Warren v. State

Blackburn, Judge.

Carl Warren was convicted of one count of aggravated battery and two counts of aggravated assault. He appeals, contending: (1) *146that the trial court erred in failing to give, sua sponte, a limiting instruction contemporaneous with the admission of evidence of prior difficulties between Warren and one of the victims and (2) that the limiting instruction given at the close of evidence was inadequate. For the reasons discussed below, we affirm.

1. The evidence at trial showed that Warren was involved in a violent argument with his wife and father-in-law which resulted in injuries to both victims. The State also presented evidence of a prior incident in which Warren had hit his wife in the face. Warren did not request and the trial court did not give a limiting instruction at the time this evidence was introduced, although the court did give a limiting instruction during the general charge at the close of evidence.

The issues of the giving of a limiting instruction in connection with similar transaction evidence, the necessity of the defendant requesting such charge in writing, and the timing of the giving of a limiting charge where required have been before the appellate courts in numerous cases recently.

Our Supreme Court’s recent decisions in State v. Belt, 269 Ga. 763 (505 SE2d 1) (1998) (Belt II) and State v. Hinson, 269 Ga. 862 (506 SE2d 870) (1998) (Hinson II), addressed issues related to limiting instructions and similar transactions. In Belt v. State, 227 Ga. App. 425 (1) (489 SE2d 157) (1997) (Belt I), no limiting instruction was requested by the defendant or given by the trial court. The Court of Appeals reversed, stating that a limiting instruction must be given by the trial court even absent a written request by the defendant and further provided that the better practice would be for the trial court to give such charge at the time the evidence is introduced.

In Hinson v. State, 229 Ga. App. 840, 842 (3) (494 SE2d 693) (1997) (Hinson I), the Court of Appeals reversed, holding that even though the trial court gave a limiting instruction during its general charge, “the trial court committed reversible error in failing to give, sua sponte, a limiting instruction contemporaneous with the admission of extrinsic acts or similar crimes evidence.” (Emphasis supplied.) Hinson I purported to be controlled by Belt I, but, in fact, made compulsory, that which was recommended in Belt I.

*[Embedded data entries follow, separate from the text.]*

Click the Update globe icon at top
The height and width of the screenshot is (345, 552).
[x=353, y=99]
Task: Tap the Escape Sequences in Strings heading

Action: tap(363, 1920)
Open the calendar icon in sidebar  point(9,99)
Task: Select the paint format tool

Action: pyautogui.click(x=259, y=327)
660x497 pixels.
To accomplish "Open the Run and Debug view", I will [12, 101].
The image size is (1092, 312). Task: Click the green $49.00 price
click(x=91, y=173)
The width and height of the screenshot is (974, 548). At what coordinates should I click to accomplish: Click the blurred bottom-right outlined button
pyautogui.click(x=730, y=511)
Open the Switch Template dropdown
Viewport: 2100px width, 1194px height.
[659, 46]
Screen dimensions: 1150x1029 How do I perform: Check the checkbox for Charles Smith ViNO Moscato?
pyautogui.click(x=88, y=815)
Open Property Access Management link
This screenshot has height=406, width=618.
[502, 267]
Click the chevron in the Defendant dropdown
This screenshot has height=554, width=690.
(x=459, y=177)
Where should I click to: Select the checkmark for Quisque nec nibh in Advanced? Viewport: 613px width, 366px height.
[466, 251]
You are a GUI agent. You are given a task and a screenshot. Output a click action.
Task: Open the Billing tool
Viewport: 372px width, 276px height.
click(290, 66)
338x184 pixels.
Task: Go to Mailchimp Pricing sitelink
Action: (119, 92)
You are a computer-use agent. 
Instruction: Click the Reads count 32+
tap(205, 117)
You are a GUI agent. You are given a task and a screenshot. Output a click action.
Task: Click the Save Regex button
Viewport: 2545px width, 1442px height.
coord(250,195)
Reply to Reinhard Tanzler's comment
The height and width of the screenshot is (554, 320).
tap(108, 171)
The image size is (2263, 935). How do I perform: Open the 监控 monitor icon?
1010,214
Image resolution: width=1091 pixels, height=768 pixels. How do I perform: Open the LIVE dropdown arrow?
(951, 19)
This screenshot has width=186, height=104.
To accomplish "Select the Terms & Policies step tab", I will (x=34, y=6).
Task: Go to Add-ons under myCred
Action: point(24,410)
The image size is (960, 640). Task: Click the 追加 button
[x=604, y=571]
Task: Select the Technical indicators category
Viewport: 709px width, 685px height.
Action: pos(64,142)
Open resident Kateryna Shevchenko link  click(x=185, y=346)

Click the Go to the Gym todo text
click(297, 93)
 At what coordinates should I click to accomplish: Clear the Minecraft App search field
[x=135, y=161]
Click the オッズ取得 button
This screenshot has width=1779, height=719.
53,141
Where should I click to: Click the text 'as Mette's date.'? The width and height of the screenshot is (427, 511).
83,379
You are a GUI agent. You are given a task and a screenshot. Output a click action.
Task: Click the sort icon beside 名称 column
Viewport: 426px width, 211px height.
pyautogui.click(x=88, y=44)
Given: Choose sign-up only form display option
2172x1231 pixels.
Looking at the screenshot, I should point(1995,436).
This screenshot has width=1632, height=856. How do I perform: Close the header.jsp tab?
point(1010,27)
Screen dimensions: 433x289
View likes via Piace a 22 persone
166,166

Our Supreme Court granted certiorari in both these cases. In Belt II, the Supreme Court held that it is not reversible error for a trial court not to instruct a jury at any time that similar transaction evidence admitted for a limited purpose must be considered only for that limited purpose, absent a proper written request by a defendant for such charge. The Supreme Court further noted, however, “that, although a trial judge is not required in the absence of a request to give a limiting instruction when similar transaction evidence is admitted, it would be better for the trial judge to do so.” Belt II, supra at 765.

*147Decided November 6, 1998. James D. Michael, for appellant. J. Tom Morgan, District Attorney, Maria Murder-Ashley, Assistant District Attorney, for appellee.

In Hinson II, our Supreme Court held that “the Court of Appeals erred in requiring that a trial court give a contemporaneous limiting instruction without request. Regardless of when the defendant wishes the jury instructed on the limited admissibility of similar transaction evidence, it is incumbent upon him to make a timely request to the trial court for such a charge.” Hinson II, supra at 862.

Neither Belt II nor Hinson II specifically answers the question of whether the trial court is required to give a limiting instruction at the time the similar transaction evidence is introduced where timely and properly requested rather than as a part of the closing charge.

Here, Warren did not request a limiting instruction at any time, but the trial court gave an instruction in its closing charge to the jury. Based on Belt II and Hinson II, the trial court was not required to give a limiting instruction at all under the facts of this case. It was not error for the trial court to fail to give a limiting instruction sua sponte on the limited use of prior difficulties evidence absent a timely request to do so.

2. Warren erroneously contends that the trial court’s instruction regarding the prior difficulties evidence was improper. The instruction, however, was from the suggested pattern jury instruction and has previously been upheld by our Supreme Court in Kettman v. State, 257 Ga. 603, 605-606 (7) (362 SE2d 342) (1987).

Judgment affirmed.

McMurray, P. J., and Eldridge, J., concur.